NCI’s Center for Cancer Research (CCR) and the FDA
CCR and the FDA are working together to make clinical trials more efficient and cost effective. The investigators are using AI/machine learning (ML) in digital oncology studies to aid in clinical cancer research and care. CCR and FDA also are piloting a method that automatically extracts common data elements from electronic health records to help in filling out electronic case report forms. If successful, this technology, along with a secure cloud-based system, could be useful for keeping clinical trial participants up to date on findings.
Activity Leads: Dr. Paolo Ascierto (National Tumor Institute, Naples, Italy), Dr. James Gulley (CCR), Dr. Mark Lawler (Queen’s University-Belfast), Dr. Jason E. Levine (CCR), Dr. Ignacio Melero (University of Navarra, Spain), and Dr. Sjoerd Van Der Burg (Leiden University-Netherlands)
NCI-Department of Energy (DOE) Collaborations
NCI and DOE are collaborating on a number of far-reaching research initiatives that fall under the Cancer MoonshotSM project. Many of these initiatives are exploring the use of AI/ML and other advanced technologies and are in line with the work under the U.S.-EU agreement. Specific projects include the following:
- ADMIRRAL: AI-Driven Multi-Scale Investigation of the RAS/RAF Activation Lifecycle—ADMIRRAL is using AI to develop effective strategies for cancer diagnosis and therapy.

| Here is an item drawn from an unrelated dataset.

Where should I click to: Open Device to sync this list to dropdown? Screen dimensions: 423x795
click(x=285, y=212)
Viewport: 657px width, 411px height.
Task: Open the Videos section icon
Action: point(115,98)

- IMPROVE: Innovative Methodologies and New Data for Predictive Oncology Model Evaluation—IMPROVE offers a framework for comparing and evaluating cancer drug response, which is a key research area in the AI Administrative Arrangement.

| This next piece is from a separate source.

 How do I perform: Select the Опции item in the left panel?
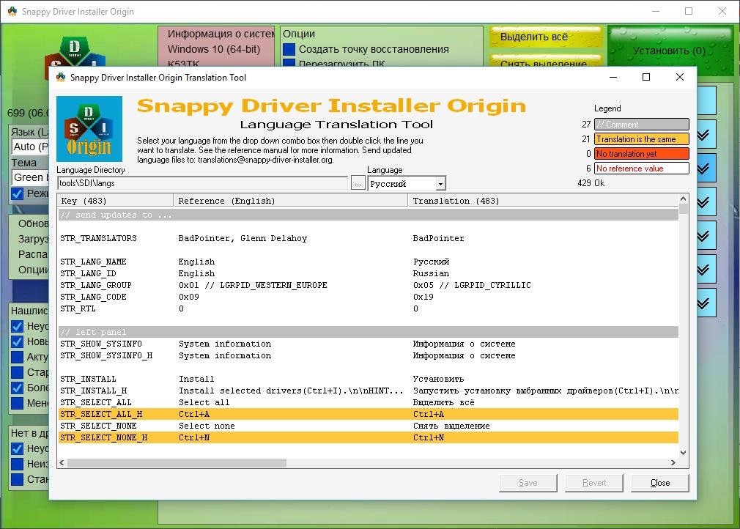33,270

- MOSSAIC: Modeling Outcomes Using Surveillance Data and Scalable AI for Cancer—MOSSAIC and NCI’s Surveillance, Epidemiology and End Results (SEER) Program are actively researching AI/deep learning and natural language processing.

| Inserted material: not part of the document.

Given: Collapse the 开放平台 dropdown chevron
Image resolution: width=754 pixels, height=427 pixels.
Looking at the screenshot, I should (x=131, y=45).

- ATOM: Accelerating Therapeutics for Opportunities in Medicine—The ATOM Consortium is generating ML models to predict the mechanisms and safety of cancer medications and to identify new compounds for study.
- Cancer Patient Digital Twins (CPDTs)—CPDTs is exploring the use of AI in cancer screening and how it can help in prevention and treatment efforts.
Activity Lead: Dr. Emily Greenspan (NCI CBIIT)
These are just a sampling of the NCI programs and initiatives that are using AI. Please check this page in the future, as we’ll be updating information as available.